--- BEGIN Provided data ---
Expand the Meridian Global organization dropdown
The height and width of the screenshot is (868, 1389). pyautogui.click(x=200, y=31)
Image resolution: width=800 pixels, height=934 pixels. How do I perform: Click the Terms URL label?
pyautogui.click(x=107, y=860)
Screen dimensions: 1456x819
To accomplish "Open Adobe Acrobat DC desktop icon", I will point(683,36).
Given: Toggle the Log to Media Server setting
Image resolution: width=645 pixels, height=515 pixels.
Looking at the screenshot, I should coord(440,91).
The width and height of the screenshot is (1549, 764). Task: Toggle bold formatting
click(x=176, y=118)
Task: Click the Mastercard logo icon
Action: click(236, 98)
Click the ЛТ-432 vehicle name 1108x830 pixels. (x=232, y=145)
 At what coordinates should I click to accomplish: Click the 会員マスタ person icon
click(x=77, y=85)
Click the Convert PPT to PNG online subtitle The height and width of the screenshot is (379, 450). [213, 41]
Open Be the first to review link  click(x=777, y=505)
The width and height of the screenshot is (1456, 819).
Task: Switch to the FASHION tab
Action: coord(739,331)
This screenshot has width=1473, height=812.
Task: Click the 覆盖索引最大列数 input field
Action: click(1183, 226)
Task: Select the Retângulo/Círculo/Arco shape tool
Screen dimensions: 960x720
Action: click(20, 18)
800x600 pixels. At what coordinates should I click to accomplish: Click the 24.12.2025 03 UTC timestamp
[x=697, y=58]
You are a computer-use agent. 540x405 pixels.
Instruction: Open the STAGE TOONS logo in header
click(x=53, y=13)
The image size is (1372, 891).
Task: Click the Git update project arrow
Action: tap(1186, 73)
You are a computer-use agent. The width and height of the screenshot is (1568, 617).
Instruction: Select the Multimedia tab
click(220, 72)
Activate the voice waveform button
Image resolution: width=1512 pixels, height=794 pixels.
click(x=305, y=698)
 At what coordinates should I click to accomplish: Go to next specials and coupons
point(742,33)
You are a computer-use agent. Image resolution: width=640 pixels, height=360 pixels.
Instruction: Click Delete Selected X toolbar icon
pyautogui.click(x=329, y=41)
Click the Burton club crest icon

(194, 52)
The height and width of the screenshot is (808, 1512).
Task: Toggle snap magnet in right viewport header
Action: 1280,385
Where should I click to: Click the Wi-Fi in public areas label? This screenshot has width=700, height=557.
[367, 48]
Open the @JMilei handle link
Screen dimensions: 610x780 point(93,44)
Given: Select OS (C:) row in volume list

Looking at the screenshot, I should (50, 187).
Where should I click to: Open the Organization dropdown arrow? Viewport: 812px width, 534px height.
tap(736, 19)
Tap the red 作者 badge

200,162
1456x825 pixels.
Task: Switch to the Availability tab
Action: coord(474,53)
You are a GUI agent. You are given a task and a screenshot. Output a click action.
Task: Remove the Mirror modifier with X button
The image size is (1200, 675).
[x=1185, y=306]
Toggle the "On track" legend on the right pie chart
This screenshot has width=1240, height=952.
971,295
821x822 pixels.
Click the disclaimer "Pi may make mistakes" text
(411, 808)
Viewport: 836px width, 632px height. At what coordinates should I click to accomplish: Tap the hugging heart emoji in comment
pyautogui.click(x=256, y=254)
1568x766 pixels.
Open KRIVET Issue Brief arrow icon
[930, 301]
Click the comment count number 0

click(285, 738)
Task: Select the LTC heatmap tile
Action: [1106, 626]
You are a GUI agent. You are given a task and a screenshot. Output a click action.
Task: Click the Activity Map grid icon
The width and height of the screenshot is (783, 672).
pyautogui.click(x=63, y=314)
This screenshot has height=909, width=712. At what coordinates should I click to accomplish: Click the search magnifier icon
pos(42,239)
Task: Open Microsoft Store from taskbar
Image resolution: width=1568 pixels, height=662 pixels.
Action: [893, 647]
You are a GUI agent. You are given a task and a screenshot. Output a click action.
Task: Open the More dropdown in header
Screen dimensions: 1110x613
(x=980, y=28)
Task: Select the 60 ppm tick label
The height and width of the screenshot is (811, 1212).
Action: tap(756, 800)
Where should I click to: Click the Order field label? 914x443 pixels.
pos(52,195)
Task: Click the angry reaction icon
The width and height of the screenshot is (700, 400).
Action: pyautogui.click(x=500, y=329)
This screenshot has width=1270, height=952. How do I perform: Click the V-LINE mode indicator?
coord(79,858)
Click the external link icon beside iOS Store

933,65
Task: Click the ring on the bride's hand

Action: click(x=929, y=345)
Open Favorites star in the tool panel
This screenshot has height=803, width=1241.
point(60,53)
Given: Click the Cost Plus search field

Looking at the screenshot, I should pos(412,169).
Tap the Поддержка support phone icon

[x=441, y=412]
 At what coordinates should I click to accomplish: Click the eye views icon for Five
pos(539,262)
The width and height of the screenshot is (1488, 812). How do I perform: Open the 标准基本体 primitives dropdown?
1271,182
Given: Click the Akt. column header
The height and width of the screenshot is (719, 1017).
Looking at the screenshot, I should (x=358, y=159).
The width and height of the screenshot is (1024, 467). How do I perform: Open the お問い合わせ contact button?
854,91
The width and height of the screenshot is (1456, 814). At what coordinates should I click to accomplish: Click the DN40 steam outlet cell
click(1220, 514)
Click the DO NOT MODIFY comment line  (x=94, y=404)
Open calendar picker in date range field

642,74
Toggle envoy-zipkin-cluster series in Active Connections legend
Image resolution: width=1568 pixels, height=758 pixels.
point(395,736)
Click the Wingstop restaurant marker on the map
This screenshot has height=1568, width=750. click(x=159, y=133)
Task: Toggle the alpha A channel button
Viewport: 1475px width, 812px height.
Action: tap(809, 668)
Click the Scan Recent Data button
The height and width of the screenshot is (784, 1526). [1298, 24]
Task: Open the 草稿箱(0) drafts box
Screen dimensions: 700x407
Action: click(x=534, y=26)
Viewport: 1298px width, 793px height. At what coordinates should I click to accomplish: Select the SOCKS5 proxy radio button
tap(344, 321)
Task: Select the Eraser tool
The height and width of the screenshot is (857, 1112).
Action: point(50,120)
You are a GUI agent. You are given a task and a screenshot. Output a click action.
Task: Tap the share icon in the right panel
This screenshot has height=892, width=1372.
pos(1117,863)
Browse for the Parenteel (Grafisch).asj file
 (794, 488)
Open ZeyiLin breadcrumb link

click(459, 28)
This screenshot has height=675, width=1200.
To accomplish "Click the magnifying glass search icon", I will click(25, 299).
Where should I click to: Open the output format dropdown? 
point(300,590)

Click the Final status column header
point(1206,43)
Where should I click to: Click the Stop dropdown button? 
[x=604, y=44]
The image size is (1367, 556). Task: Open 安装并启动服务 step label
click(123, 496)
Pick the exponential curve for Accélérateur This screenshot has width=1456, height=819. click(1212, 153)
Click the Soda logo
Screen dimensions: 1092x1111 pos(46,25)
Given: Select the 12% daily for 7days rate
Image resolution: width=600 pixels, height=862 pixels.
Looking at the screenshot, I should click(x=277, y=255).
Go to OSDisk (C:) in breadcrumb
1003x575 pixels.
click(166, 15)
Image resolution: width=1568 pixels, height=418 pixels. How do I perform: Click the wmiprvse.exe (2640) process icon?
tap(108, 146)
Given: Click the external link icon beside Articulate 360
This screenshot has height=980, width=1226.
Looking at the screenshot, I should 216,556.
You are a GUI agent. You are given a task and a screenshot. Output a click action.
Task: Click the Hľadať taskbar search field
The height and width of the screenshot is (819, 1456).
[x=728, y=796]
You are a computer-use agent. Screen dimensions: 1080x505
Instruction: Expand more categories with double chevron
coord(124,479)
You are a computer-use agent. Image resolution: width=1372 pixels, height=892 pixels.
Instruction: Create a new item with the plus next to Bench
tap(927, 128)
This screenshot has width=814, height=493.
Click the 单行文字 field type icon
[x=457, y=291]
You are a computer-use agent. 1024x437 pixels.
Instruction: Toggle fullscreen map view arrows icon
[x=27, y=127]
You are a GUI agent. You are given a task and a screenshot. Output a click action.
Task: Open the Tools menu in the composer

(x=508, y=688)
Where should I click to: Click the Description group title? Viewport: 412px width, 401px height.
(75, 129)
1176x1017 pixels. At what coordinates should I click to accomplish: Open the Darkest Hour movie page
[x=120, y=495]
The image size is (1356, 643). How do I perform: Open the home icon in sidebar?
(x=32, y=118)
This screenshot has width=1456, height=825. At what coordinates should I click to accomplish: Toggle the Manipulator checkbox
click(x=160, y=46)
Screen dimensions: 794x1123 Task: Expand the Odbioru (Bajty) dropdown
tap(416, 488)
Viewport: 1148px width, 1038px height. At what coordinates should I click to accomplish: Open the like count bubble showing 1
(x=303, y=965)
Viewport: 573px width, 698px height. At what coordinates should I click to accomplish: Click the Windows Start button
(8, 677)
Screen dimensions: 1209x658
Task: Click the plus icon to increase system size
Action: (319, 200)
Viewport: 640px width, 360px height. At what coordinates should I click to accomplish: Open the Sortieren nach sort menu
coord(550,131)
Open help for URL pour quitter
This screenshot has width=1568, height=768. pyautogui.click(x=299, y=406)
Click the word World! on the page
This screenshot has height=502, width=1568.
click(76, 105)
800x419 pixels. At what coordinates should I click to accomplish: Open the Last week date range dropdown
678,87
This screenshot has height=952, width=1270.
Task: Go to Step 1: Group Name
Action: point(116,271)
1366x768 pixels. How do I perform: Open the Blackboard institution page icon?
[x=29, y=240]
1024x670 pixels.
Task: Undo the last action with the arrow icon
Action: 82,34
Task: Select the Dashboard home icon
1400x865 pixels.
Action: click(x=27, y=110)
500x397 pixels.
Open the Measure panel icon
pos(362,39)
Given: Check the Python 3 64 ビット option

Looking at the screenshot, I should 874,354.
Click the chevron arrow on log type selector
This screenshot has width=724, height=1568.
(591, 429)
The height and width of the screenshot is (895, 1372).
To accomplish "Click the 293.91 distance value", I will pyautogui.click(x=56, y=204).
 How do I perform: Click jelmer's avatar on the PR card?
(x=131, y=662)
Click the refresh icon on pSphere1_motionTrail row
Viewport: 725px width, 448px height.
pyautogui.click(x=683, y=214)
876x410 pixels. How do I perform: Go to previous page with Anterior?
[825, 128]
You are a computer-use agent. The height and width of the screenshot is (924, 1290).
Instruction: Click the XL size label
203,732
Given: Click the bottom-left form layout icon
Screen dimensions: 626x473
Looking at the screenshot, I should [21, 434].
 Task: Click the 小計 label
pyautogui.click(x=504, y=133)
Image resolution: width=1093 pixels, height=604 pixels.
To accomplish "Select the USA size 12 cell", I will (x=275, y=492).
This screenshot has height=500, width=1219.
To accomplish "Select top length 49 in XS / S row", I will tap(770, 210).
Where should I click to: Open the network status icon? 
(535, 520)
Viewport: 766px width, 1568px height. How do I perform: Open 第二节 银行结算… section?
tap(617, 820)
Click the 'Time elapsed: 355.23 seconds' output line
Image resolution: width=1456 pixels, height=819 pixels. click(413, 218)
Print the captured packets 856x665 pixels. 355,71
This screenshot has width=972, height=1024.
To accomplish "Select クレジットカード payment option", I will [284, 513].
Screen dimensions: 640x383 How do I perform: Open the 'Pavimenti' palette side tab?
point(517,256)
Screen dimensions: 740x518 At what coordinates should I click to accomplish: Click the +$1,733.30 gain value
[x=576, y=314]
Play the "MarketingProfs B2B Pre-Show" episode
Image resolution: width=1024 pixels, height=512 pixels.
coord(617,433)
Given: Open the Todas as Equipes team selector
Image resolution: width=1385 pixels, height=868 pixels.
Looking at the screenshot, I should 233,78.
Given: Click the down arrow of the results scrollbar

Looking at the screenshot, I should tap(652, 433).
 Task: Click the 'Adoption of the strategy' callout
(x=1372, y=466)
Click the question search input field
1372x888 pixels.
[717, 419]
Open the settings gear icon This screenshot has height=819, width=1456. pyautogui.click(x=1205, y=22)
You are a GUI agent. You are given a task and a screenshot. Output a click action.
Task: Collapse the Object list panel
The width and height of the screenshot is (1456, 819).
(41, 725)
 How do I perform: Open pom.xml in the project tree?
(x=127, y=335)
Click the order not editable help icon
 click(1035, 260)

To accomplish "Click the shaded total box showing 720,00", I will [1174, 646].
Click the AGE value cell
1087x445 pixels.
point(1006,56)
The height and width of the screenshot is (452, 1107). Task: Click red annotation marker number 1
--- END Provided data ---
■ Task brief ■
Extract every line of the records above that contains the string "computer", matching its case exactly.

■ Written solution ■
You are a computer-use agent. 540x405 pixels.
You are a computer-use agent. The width and height of the screenshot is (1568, 617).
You are a computer-use agent. Image resolution: width=640 pixels, height=360 pixels.
You are a computer-use agent. Screen dimensions: 1080x505
You are a computer-use agent. Image resolution: width=1372 pixels, height=892 pixels.
You are a computer-use agent. 1024x437 pixels.
You are a computer-use agent. The height and width of the screenshot is (924, 1290).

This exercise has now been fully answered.